Au procès des marchés publics, l'ancien athlète tente de justifier un salaire de complaisance.
Guy Drut ne semble pas comprendre qu'on lui reproche de mettre du beurre dans les épinards. «Dans la mesure où je pouvais améliorer mon ordinaire...» Hier, le tribunal a tenté d'aider l'ancien champion olympique du 110 mètres haies reconverti en politique.
On pourrait se perdre entre ses différentes casquettes : conseiller aux sports de Jacques Chirac (à Matignon dès 1975, à la mairie de Paris de 1985 à 1989, ministre de 1995 à 1997), cumulard de mandats électoraux sous l'étiquette RPR puis UMP (député, maire, conseiller régional), sans oublier ses activités olympiques (membre du CIO), ou maçonniques (au sein de la GLNF). Dans son cursus, un quasi trou noir : de 1989 à 1992, il n'était que député. Insuffisant, selon l'idée que Drut se fait de son train de vie. Il avait alors obtenu un complément comme salarié de la Générale des Eaux, toujours disponible lorsqu'il s'agit d'aider les politiques dans le besoin.
La Générale étant l'un des principaux bénéficiaires des marchés d'Ile-de-France, Guy Drut est poursuivi à titre collatéral.
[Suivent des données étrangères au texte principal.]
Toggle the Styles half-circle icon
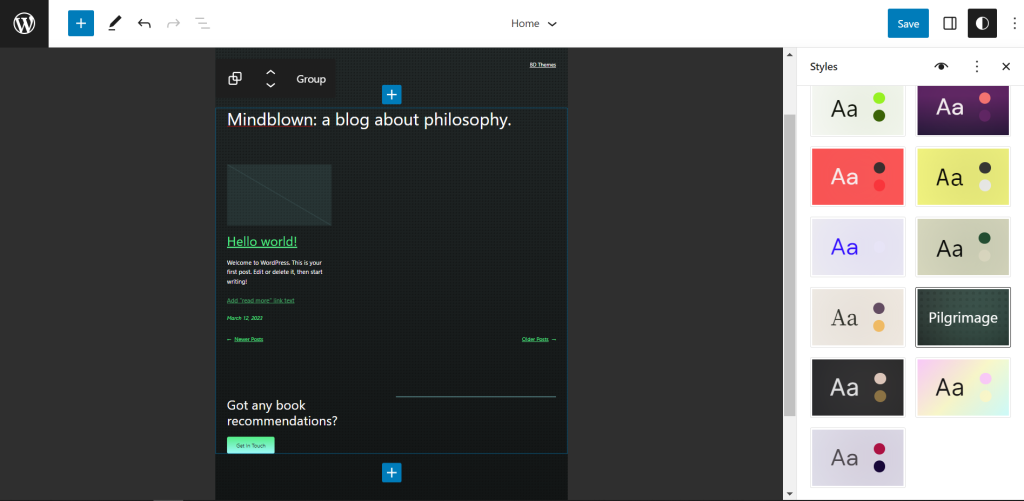The image size is (1024, 501). (982, 24)
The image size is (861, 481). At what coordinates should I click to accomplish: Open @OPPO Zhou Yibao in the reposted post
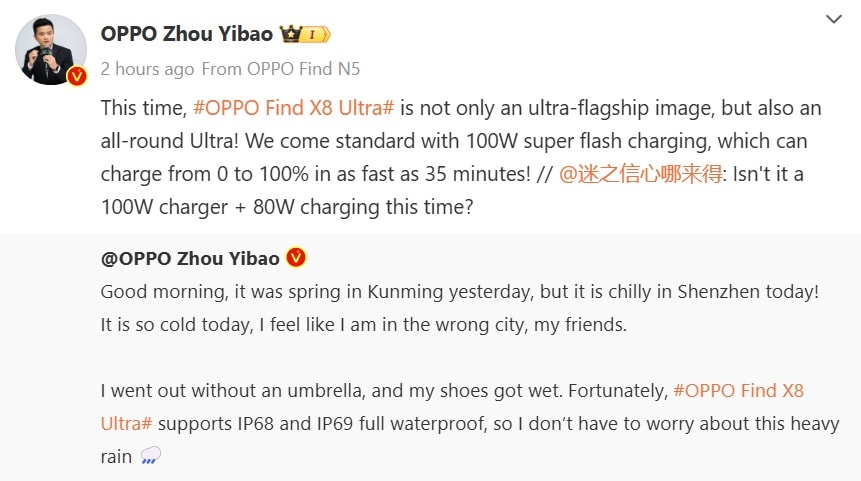pyautogui.click(x=190, y=258)
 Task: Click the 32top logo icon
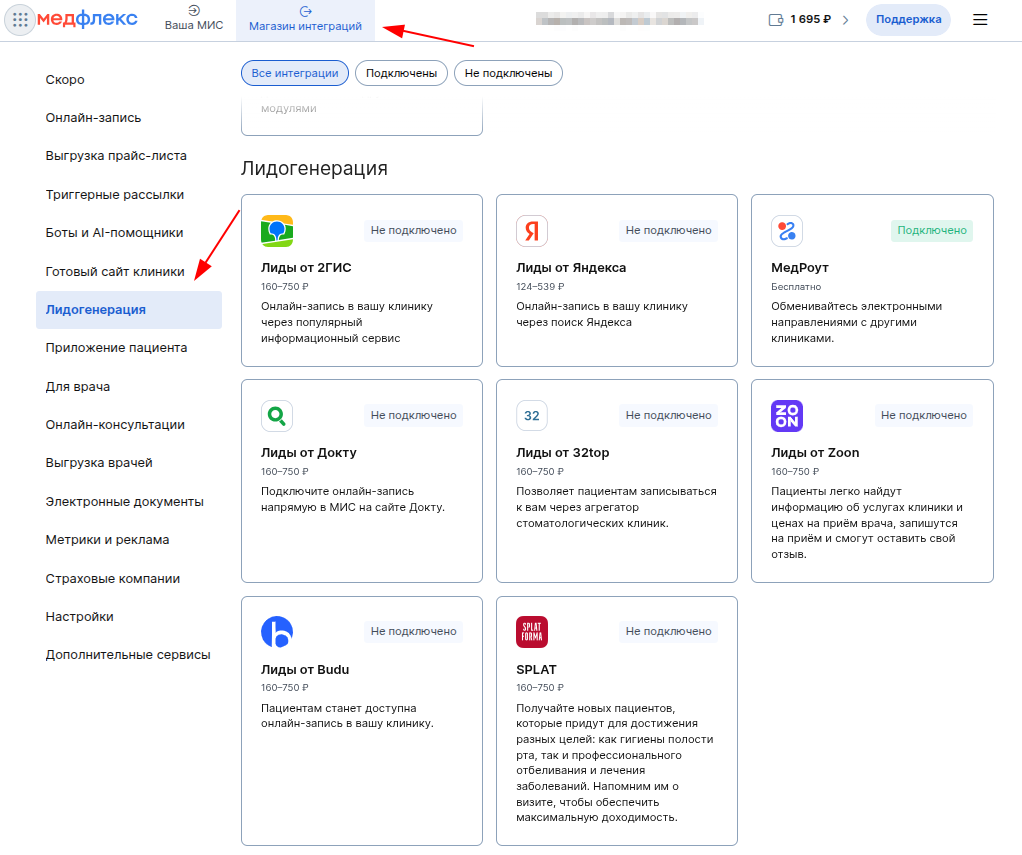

Son ex-employeur était formel : «Il s'agit clairement d'un emploi fictif, même s'il a pu nous présenter quelques personnalités.» A la barre, il minaude sur le terme fictif : «Son statut était particulier.»
Comme souvent en matière d'abus de biens sociaux (Drut a émargé à 750 000 francs en deux ans et demi), il semble prêt à s'accuser de tous les trafics d'influence (pour lesquels il n'est pas poursuivi) afin de justifier son salaire de complaisance. Donc, notre champion olympique national aurait fait du lobbying afin que la Générale des Eaux obtienne une part du gâteau des JO d'Albertville : «J'en ai parlé à Jean-Claude Killy et Henri Sérandour», les deux pontes de l'olympisme français. «J'ai été une clé pour ouvrir les portes des décideurs», ose affirmer Guy Drut, aujourd'hui membre du CIO. C'est dire si Paris 2012 est bien parti.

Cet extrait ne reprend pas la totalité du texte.